(Passage shown begins)
I gave her the last chance ultimatum (probably another mistake) that said - if you call OM, talk to OM, text OM, anything OM, i will divorce you. And i asked for her facebook password...

She said - "don't worry about my password, im going to call him right now".

Sealed the deal - 
D it is.

researching lawyers right now... any tips??!?!


----------



## Chaparral

confu?ed said:


> so... we had the "chat"
> 
> i asked her to choose, him or me.
> she responded with "i want neither"... "i can't choose either until i figure myself out"...
> 
> so, i told her that it would be the smart thing for her to pack up her stuff and go....
> 
> fast forward to 3 hours later - lots of talking - lots of tears (sorry, i know i wasn't sposed to cry, but come'on, this stuff is emotional)... she left.
> 
> I gave her the last chance ultimatum (probably another mistake) that said - if you call OM, talk to OM, text OM, anything OM, i will divorce you. And i asked for her facebook password...
> 
> She said - "don't worry about my password, im going to call him right now".
> 
> Sealed the deal -
> D it is.
> 
> researching lawyers right now... any tips??!?!


The 180
April 15 2011 at 8:48 AM Ami (Login Amistandingstill)
Healing Moderator 

--------------------------------------------------------------------------------

So many on here are at a loss at what to do with a WS who is
fence sitting, cake-eating, ignoring boundaries, still seeing and/or contacting the other person, etc...

Many BS's are urged to go No Contact with their WS after ALL ELSE has failed.


This 180 list may help.
--------------------------


For those that are interested in Michelle Weiner Davis's divorce busting 180 degree list, here it is:

1. Do not pursue, reason, chase, beg, plead or
implore.
2. No frequent phone calls.
3. Do not point out good points in marriage.
4. Do not follow him/her around the house.
5. Do not encourage talk about the future.
6. Do not ask for help from family members.
7. Do not ask for reassurances.
8. Do not buy gifts.
9. Do not schedule dates together.
10. Do not spy on spouse.
11. Do not say "I Love You".
12. Act as if you are moving on with your life.
13. Be cheerful, strong, outgoing and attractive.
14. Don't sit around waiting on your spouse - get busy, do things, go to church, go out with friends, etc.
15. When home with your spouse, (if you usually start the conversation) be scarce or short on words.
16. If you are in the habit of asking your spouse her whereabouts, ASK NOTHING.
17. You need to make your partner think that you have had an awakening and, as far as you are concerned, you are going to move on with your life, with or without your spouse.
(Passage shown ends)
(Data extract begins)
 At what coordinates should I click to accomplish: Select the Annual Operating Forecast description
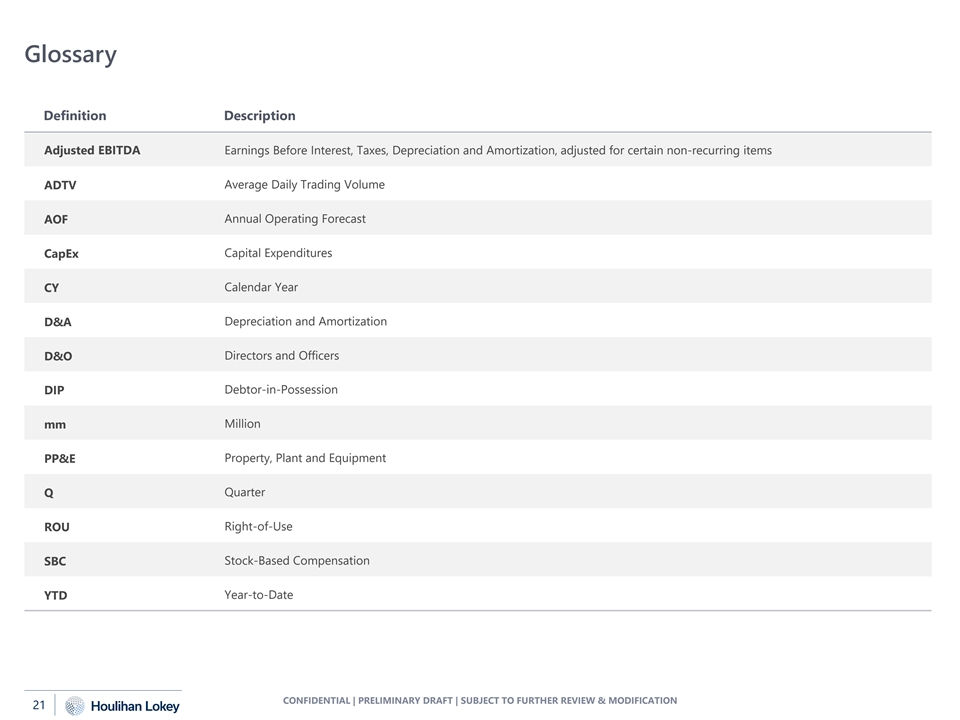coord(295,219)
(Data extract ends)
*The problem*.
According to the forum thread, whose "divorce busting 180 degree list" is shared?

*Answer to the exercise*.
Michelle Weiner Davis's